Explore the material:
a – In the immigration amnesty article, what did White House spokesman Tony Snow say the Democratic takeover of the House presented?
b – Carry on the immigration amnesty article from the point where it stops.

Page excerpt:
/---
If the Dems could vote against HR 4437 and for S 2611 in an election year and still win the majority, whose going to care for this piece of S#*t?
Another interesting observation: Its back to being called a Bush-McCain-Kennedy Amnesty....not the Reid-Kennedy Amnesty...
========
National Review
"Interesting Opportunities"
Are amnesty and open borders in our future?
By Mark Krikorian
Before election night was even over, White House spokesman Tony Snow said the Democratic takeover of the House presented “interesting opportunities,” including a chance to pass “comprehensive immigration reform” — i.e., the president’s plan for an illegal-alien amnesty and enormous increases in legal immigration, which failed only because of House Republican opposition..
At his press conference Wednesday, the president repeated this sentiment, citing immigration as “vital issue … where I believe we can find some common ground with the Democrats.”
Will the president and the Democrats get their way with the new lineup next year?
Nope.
That’s not to say the amnesty crowd isn’t hoping for it. Tamar Jacoby, the tireless amnesty supporter at the otherwise conservative Manhattan Institute, in a recent piece in Foreign Affairs eagerly anticipated a Republican defeat, “The political stars will realign, perhaps sooner than anyone expects, and when they do, Congress will return to the task it has been wrestling with: how to translate the emerging consensus into legislation to repair the nation's broken immigration system.”
In Newsweek, Fareed Zakaria shares Jacoby’s cluelessness about Flyover Land: “The great obstacle to immigration reform has been a noisy minority. … Come Tuesday, the party will be over. CNN’s Lou Dobbs and his angry band of xenophobes will continue to rail, but a new Congress, with fewer Republicans and no impending primary elections, would make the climate much less vulnerable to the tyranny of the minority.”
And fellow immigration enthusiast Fred Barnes earlier this week blamed the coming Republican defeat in part on the failure to pass an amnesty and increase legal immigration: “But imagine if Republicans had agreed on a compromise and enacted a ‘comprehensive’ — Mr. Bush’s word — immigration bill, dealing with both legal and illegal immigrants. They’d be justifiably basking in their accomplishment. The American public, except for nativist diehards, would be thrilled.”
“Emerging consensus”? “Nativist diehards”? Jacoby and her fellow-travelers seem to actually believe the results from her hilariously skewed polling questions, and those of the mainstream media, all larded with pro-amnesty codewords like “comprehensive reform” and “earned legalization,” and offering respondents the false choice of mass deportations or amnesty.
\---
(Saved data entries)
/---
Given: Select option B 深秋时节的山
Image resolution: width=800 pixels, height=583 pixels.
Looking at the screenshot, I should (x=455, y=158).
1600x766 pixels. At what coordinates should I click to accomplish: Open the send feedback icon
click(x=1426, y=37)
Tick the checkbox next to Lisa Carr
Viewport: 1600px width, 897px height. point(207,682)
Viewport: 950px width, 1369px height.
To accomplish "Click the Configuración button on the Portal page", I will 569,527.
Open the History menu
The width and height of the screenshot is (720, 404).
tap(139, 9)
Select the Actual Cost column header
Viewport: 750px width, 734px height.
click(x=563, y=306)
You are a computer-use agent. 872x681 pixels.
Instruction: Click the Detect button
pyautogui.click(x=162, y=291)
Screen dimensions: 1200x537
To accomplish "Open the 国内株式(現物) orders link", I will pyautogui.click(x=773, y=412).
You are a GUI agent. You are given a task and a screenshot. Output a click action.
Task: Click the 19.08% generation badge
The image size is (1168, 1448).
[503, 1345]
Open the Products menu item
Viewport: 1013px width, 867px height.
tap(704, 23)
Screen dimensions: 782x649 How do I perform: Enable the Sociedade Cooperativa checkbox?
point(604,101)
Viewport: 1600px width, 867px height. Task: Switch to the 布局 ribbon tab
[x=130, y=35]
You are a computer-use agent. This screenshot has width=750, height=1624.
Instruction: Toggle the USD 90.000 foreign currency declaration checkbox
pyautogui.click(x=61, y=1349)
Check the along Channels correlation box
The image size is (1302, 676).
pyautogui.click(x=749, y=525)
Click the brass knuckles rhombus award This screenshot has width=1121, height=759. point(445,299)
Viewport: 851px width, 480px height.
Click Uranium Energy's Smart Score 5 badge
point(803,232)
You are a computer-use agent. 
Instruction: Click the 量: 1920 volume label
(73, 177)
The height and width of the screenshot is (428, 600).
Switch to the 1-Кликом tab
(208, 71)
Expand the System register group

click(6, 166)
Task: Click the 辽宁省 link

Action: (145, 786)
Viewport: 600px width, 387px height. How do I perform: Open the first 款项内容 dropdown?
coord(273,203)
\---
Responses:
a – He said it presented "interesting opportunities," including a chance to pass "comprehensive immigration reform."

b –
More responsible polling employing neutral language (avoiding accurate but potentially provocative terminology like “amnesty” and “illegal alien”) finds something very different. In a recent national survey by Kellyanne Conway, when told the level of immigration, 68 percent of likely voters said it was too high and only 2 percent said it was too low. Also, when offered the full range of choices of what to do about the existing illegal population, voters rejected both the extremes of legalization (“amnesty” to you and me) and mass deportations; instead, they preferred the approach of this year’s House bill, which sought attrition of the illegal population through consistent immigration law enforcement. Finally, three fourths of likely voters agreed that we have an illegal immigration problem because past enforcement efforts have been “grossly inadequate,” as opposed to the open-borders crowd’s contention that illegal immigration is caused by overly restrictive immigration rules.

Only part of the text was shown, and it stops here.